W Hiszpanii ścięto krzyż przed klasztorem. Jest ważne uzasadnienie likwidacji symbolu

Julia Łowińska
Hiszpańskie miasto zlikwidowało stojący przed klasztorem krzyż. Przyczyną miały być jego powiązania z dyktaturą franksistowską. Padły jednak zarzuty braku szacunku dla uczuć religijnych.
Od lewej Karl Wolff, Heinrich Himmler oraz Franco, 1940 rok. (zdjęcia ilustracyjne) Fot. WikiCommons / Bundesarchiv, Bild 183-L15327 / CC-BY-SA 3.0
W prowincji Kordoba ścięto stojący przed klasztorem krzyż. Decyzja została podjęta przez burmistrz miasta Aguilar de la Frontera, gdzie stał symbol religijny. Carmen Flores tłumaczyła się Prawem Pamięci Historycznej i Demokratycznej. Krzyż został ścięty pomimo protestów opozycji.

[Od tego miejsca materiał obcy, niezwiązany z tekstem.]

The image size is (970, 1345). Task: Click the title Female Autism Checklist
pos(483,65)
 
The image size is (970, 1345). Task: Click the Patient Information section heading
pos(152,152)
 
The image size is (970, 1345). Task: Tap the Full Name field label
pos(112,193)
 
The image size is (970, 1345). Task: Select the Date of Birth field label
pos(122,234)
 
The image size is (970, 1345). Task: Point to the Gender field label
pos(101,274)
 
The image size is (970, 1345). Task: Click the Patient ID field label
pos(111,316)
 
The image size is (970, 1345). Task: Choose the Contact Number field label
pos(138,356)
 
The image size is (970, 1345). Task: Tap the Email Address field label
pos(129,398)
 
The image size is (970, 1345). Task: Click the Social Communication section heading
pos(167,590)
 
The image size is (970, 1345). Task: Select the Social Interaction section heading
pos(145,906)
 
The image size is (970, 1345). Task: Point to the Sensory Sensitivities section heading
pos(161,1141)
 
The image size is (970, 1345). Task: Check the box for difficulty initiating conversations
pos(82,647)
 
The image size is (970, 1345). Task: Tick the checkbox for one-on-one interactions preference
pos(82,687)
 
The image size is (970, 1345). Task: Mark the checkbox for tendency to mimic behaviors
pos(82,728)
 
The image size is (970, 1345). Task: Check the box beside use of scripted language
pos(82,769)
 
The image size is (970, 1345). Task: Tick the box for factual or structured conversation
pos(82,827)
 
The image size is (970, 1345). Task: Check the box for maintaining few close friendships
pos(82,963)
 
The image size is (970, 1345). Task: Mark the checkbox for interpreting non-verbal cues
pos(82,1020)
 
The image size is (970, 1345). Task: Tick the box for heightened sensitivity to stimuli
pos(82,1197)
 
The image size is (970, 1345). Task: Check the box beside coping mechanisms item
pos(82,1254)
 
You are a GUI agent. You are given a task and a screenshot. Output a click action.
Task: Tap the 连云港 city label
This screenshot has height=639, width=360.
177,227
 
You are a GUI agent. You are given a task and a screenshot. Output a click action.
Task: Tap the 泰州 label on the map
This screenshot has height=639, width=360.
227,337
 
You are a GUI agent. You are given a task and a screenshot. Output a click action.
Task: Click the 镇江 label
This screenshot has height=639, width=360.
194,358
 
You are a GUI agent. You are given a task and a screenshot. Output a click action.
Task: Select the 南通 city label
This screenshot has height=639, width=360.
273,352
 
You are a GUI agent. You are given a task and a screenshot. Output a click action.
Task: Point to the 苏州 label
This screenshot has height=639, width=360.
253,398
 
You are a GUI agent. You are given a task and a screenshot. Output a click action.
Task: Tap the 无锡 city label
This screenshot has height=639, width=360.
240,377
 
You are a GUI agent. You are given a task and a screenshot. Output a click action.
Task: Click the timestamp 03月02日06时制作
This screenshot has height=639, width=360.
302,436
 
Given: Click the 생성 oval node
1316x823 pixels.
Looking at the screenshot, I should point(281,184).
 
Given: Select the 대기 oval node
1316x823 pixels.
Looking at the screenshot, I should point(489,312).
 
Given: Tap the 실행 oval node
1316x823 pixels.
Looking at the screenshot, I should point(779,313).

Czytaj także: Nie chcieli dyktatora w Dolinie Poległych. Grób Franco został przeniesiony

Główną przyczyną zlikwidowania krzyża był fakt, że został on ustawiony podczas dyktatury hiszpańskiego wodza Francisco Franco. Całe wydarzenie oglądała duża część społeczności lokalnej, która nie kryła swojego niezadowolenia.
Department Kultury tłumaczył decyzję faktem, że krzyż zasłaniał kościół, który został wpisany na listę zabytków architektonicznych. Chrześcijańskie Stowarzyszenie Prawników złożyło już skargę na burmistrz miasta. Zarzucają jej dyskryminację woli lokalnej społeczności i nieposzanowanie. dla dziedzictwa narodowego.


Valle de los Caídos, czyli Dolina Poległych, gdzie znajdował się krzyż, to mauzoleum upamiętniające ofiary wojny domowej w Hiszpanii. Założył je sam Franco. Do roku 1975 pozostawało również miejscem pochówku wodza. W 2019 roku grób jednak zlikwidowano, a hiszpański dyktator został pochowany na podmadryckim cmentarzu.